Ad Widget

**Niels** · 02-06-2008, 08:06

I've also had my server crash on faulty data from a node. I made a post about it which was ignored.

**vinny** · 02-06-2008, 12:40

I have seen this behaviour too...
the problem is that zabbix server process do not seem to perform check task or cast value before updating the db...
so when the db returns an error the server crash

For me, i have to truncate history tables sometimes...

**ptietjens** · 04-06-2008, 17:03

Ditto

I just discovered this little bug in the 1.45 code. Took me some time to figure out why the server was just suddenly stopping when receiving node data. Not something that fills me with confidence going forward with a server meant to ADD reliability to a network.

**erozen** · 06-06-2008, 11:33

Something else that's always bothered me - if one thread dies (for whatever reason), the WHOLE server/agent shuts down! What's the rationale for this? Surely, it would make sense to attempt to restart that thread, and if the thread keeps dying, shut it down, notify the admin, and keep the rest running? I don't want my monitoring system turning off at 3am because a string was one byte longer than expected....

In the same thread - if an item doesn't return a valid value, the server stops monitoring it. So, if i'm tweaking my config, and temporarily break something - it's no longer being monitored, until i turn it back on! On a couple of occasions, we've had a major problems and downtime, and our ops team has asked 'why didn't we get an alert?' - it's rather embarassing to have to say 'Our monitoring system turned that metric off at some point in the past, for some unknown reason'

**cstackpole** · 06-06-2008, 17:43

Originally posted by Niels

I made a post about it which was ignored.

Unfortunatly there are too many of those ignored posts.

Originally posted by erozen

Something else that's always bothered me - if one thread dies (for whatever reason), the WHOLE server/agent shuts down! What's the rationale for this? Surely, it would make sense to attempt to restart that thread, and if the thread keeps dying, shut it down, notify the admin, and keep the rest running? I don't want my monitoring system turning off at 3am because a string was one byte longer than expected....

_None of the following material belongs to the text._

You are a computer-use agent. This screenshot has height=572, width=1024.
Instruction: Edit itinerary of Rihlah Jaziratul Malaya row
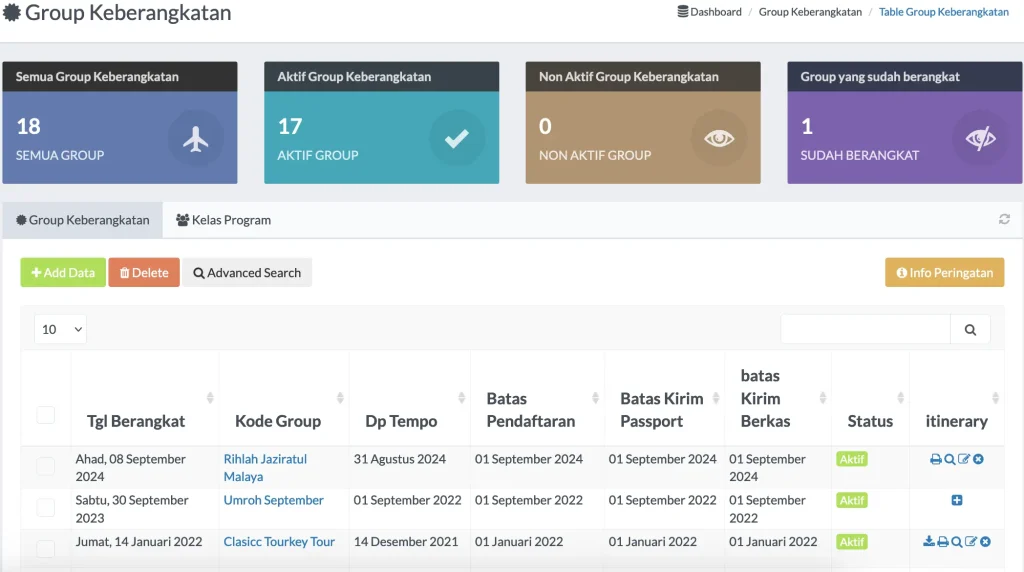(x=964, y=459)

In the same thread - if an item doesn't return a valid value, the server stops monitoring it. So, if i'm tweaking my config, and temporarily break something - it's no longer being monitored, until i turn it back on! On a couple of occasions, we've had a major problems and downtime, and our ops team has asked 'why didn't we get an alert?' - it's rather embarassing to have to say 'Our monitoring system turned that metric off at some point in the past, for some unknown reason'

THIS! I cry a bit on the inside whenever I have to say 'Our monitoring system turned that metric off at some point in the past, for some unknown reason'. Of course I do my best to figure out the why and fix it, but it is hard to catch them when you have ~70 items on each of ~30 hosts. I am currently fighting this problem as one trigger (just a single one trigger on one host that is no different then any of the other hosts and triggers ) turns itself off randomly about 3 times a month. Inevitably I am going to get an angry phone call within the hour that it turns off (it is a very chatty trigger and people know when it stops). I still don't have a proper answer for them. If this wasn't a chatty trigger I probably wouldn't ever know which leads me to worry about the triggers that aren't chatty. Are they still running right? This is the sole reason for which I am building my own regression tests that I will use ~once a month to test as many triggers as I can.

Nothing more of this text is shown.